Source material:

- - -

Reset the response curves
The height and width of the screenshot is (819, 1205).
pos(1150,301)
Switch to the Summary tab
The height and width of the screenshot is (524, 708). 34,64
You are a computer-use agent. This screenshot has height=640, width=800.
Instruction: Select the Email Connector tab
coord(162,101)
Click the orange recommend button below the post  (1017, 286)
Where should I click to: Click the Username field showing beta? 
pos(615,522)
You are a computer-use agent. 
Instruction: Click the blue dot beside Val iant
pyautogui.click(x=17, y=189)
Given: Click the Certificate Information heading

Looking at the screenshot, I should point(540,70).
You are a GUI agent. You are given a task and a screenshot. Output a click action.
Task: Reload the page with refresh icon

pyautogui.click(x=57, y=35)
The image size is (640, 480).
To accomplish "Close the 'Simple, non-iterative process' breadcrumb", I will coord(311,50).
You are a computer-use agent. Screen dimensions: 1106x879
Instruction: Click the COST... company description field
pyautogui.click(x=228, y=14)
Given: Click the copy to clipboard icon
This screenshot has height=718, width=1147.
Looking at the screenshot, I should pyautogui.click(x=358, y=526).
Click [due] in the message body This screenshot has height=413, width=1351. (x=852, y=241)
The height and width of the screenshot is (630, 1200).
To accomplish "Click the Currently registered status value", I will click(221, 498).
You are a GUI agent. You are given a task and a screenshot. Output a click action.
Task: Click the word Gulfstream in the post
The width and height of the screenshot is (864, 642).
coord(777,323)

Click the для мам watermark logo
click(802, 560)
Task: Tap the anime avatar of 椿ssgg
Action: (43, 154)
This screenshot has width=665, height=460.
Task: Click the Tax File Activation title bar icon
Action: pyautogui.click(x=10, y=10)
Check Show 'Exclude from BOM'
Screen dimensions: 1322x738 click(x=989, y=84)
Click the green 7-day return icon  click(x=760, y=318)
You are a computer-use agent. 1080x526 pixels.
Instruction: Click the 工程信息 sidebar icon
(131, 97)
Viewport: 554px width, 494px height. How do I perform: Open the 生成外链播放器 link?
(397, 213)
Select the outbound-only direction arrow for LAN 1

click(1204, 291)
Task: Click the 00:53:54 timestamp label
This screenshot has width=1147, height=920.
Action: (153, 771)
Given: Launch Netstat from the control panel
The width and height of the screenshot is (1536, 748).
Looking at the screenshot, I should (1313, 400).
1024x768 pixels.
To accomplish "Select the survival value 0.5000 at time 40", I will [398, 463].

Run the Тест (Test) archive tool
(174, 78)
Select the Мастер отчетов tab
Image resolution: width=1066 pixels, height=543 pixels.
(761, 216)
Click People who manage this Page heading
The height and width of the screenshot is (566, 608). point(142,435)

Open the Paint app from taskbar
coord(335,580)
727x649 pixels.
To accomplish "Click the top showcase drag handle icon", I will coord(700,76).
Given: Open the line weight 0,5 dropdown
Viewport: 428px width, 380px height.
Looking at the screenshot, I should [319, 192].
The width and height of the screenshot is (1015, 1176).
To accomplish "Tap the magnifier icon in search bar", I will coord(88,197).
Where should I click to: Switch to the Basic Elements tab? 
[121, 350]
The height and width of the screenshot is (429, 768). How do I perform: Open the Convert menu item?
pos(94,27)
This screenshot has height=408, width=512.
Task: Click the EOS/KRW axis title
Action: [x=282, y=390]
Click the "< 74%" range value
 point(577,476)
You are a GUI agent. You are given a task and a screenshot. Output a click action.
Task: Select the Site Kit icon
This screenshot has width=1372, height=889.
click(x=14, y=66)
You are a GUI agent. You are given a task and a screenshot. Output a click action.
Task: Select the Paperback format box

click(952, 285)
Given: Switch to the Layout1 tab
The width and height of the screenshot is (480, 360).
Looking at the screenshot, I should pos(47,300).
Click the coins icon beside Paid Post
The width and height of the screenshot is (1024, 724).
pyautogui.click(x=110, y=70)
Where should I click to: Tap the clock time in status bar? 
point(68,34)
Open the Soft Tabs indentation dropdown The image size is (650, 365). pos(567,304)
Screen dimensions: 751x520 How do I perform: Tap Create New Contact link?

- - -

Where does "accomplish" occur in the data? Copy each line that has it.

To accomplish "Close the 'Simple, non-iterative process' breadcrumb", I will coord(311,50).
To accomplish "Click the Currently registered status value", I will click(221, 498).
To accomplish "Select the survival value 0.5000 at time 40", I will [398, 463].
To accomplish "Click the top showcase drag handle icon", I will coord(700,76).
To accomplish "Tap the magnifier icon in search bar", I will coord(88,197).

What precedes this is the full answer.